【問】 Aが、Bに建物を2,000万円で売却した場合の契約の解除に関する次の記述のうち、民法の規定及び判例によれば、誤っているものはどれか。

1 Aが定められた履行期に引渡しをしない場合、Bは、2,000万円の提供をしないで、Aに対して履行の催告をしたうえ契約を解除することができる。

2 Bが建物の引渡しを受けて入居したが、3カ月経過後契約が解除された場合、BはAに建物の返還とともに、3カ月分の使用料相当額を支払う必要がある。

3 Bが代金を支払った後Aが引渡しをしないうちに、Aの過失で建物が焼失した場合、BはAに対し契約を解除して、代金の返還、その利息の支払い、引渡し不能による損害賠償の各請求をすることができる。

4 特約でBに留保された解除権の行使に期間の定めのない場合、AがBに対し相当の期間内に解除するかどうか確答すべき旨を催告し、その期間内に解除の通知を受けなかったとき、Bは契約を解除できなくなる。

 

 

 

 

 

 

 

 

 

 

 

 

 

 

 

 

 

 

 

 

 

 

 

 

 

 

 

 

 

 

 

 

 

 

 

 

 

 

 

 

 

 

 

 

 

 

 

〔問〕 正 解 1

1 誤り。売主Aの建物の引渡債務と買主Bの2,000万円の代金支払債務とは同時履行の関係(533条)にあるので、たとえAが履行期に建物の引渡しをしなくても、Bが代金支払の履行の提供をしない限り、Aは履行遅滞にならない(412条)。よって、Bが代金支払の履行の提供をしないでした催告及びこれに基づく契約解除は無効である。

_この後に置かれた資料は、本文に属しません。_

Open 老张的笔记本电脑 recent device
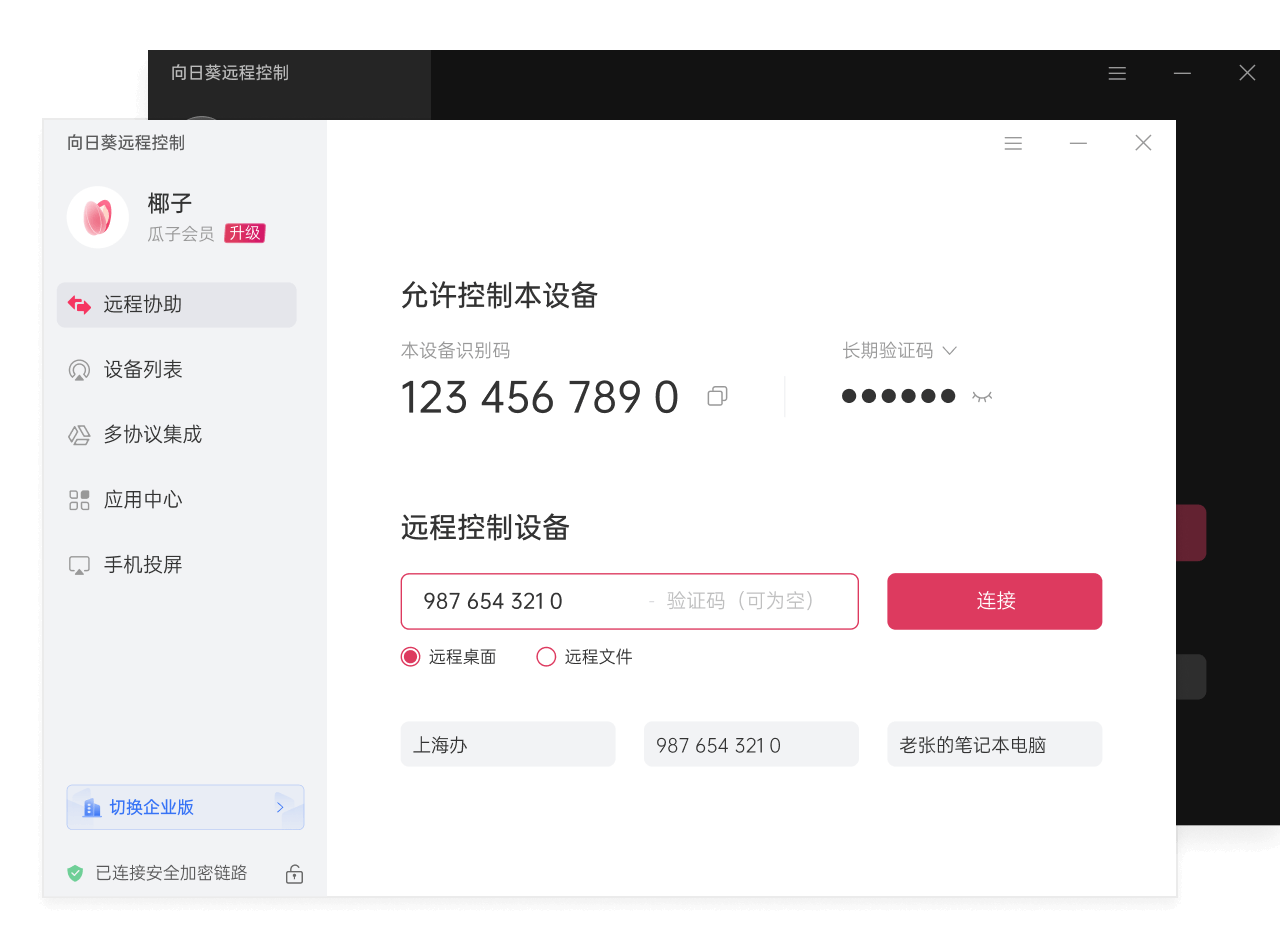Image resolution: width=1280 pixels, height=948 pixels. click(994, 744)
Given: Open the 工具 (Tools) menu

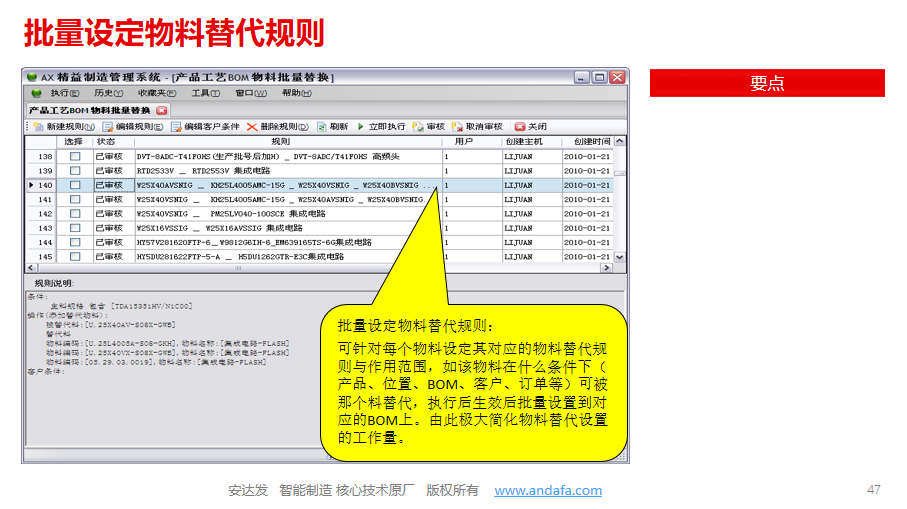Looking at the screenshot, I should click(204, 93).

2 正しい。契約が解除された場合には、契約当事者は互いに相手方を原状に復させる義務を負う。よって、Bは、建物に居住していた期間の使用料相当額を支払う必要がある(545条3項)。

3 正しい。契約の一方の債務が履行不能となった場合には、不能となった債務の債権者は、債務者の責に帰すべき事由の有無に関係なく契約を解除することができ(542条)、債務者に責に帰すべき事由がある場合には損害賠償請求もできる(415条)。本肢はAの過失による履行不能なので、Bは契約を解除して代金の返還とその利息の請求(545条2項)及び損害の賠償請求ができる。

4 正しい。記述の通り(催告による解除権の消滅・547条)。